__Work to complete__
Restate each record word for word, omitting whatever pictures it holds.

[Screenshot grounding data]
-- Opening Marker --
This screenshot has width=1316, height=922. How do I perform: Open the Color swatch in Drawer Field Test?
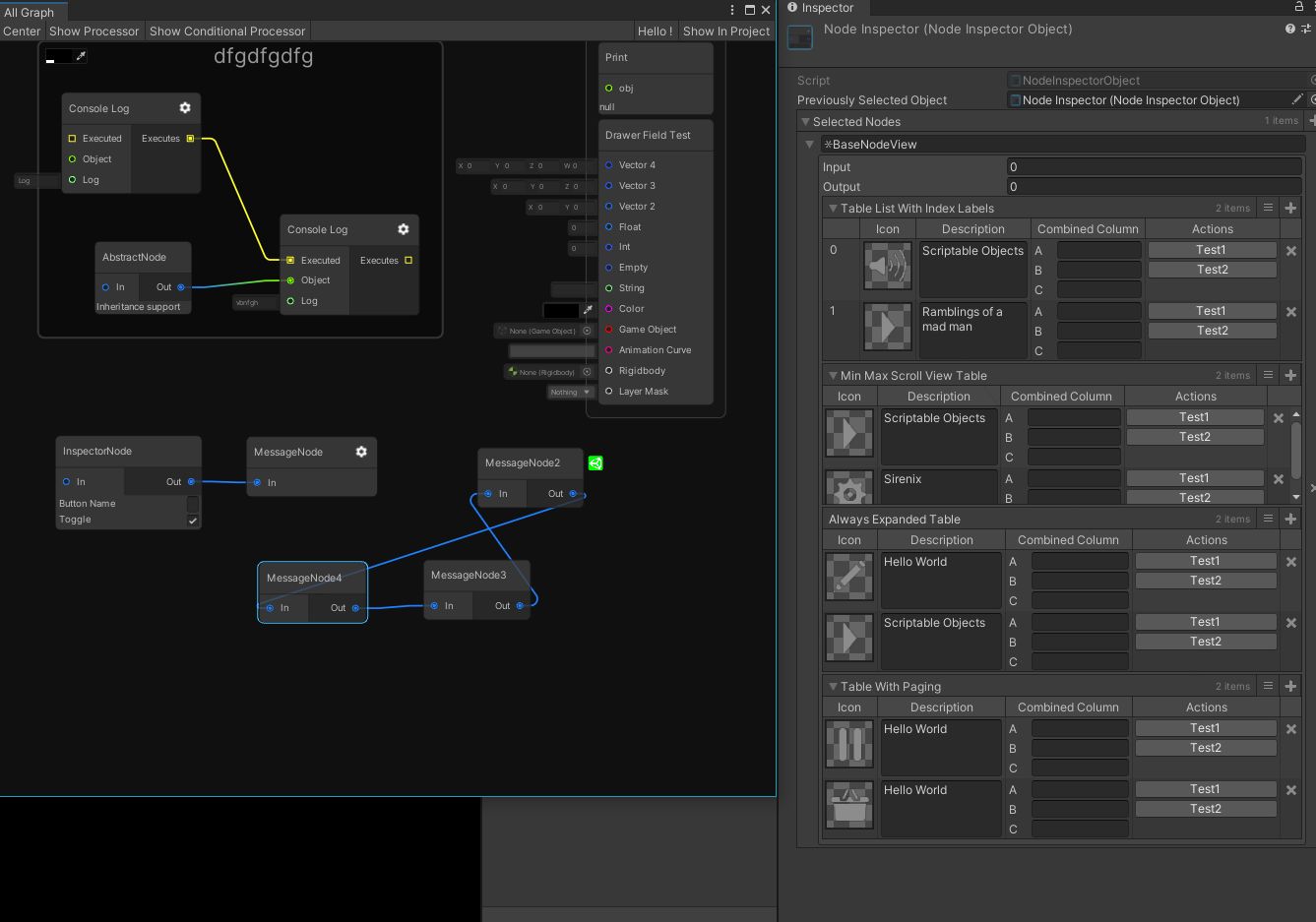coord(561,310)
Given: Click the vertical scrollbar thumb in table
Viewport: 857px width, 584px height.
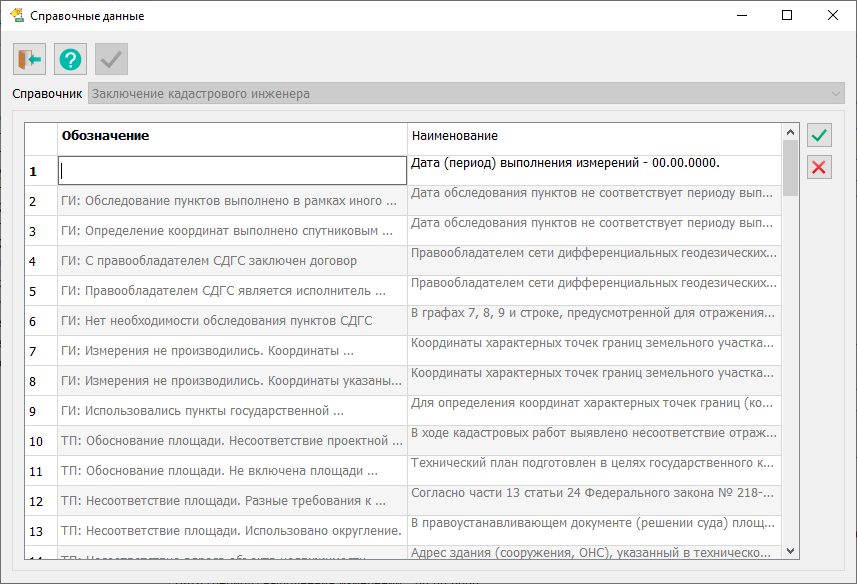Looking at the screenshot, I should (790, 168).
-- Closing Marker --
__Completed task__
This screenshot has width=1316, height=922. How do I perform: Open the Color swatch in Drawer Field Test?
coord(561,310)
Given: Click the vertical scrollbar thumb in table
Viewport: 857px width, 584px height.
Looking at the screenshot, I should (790, 168).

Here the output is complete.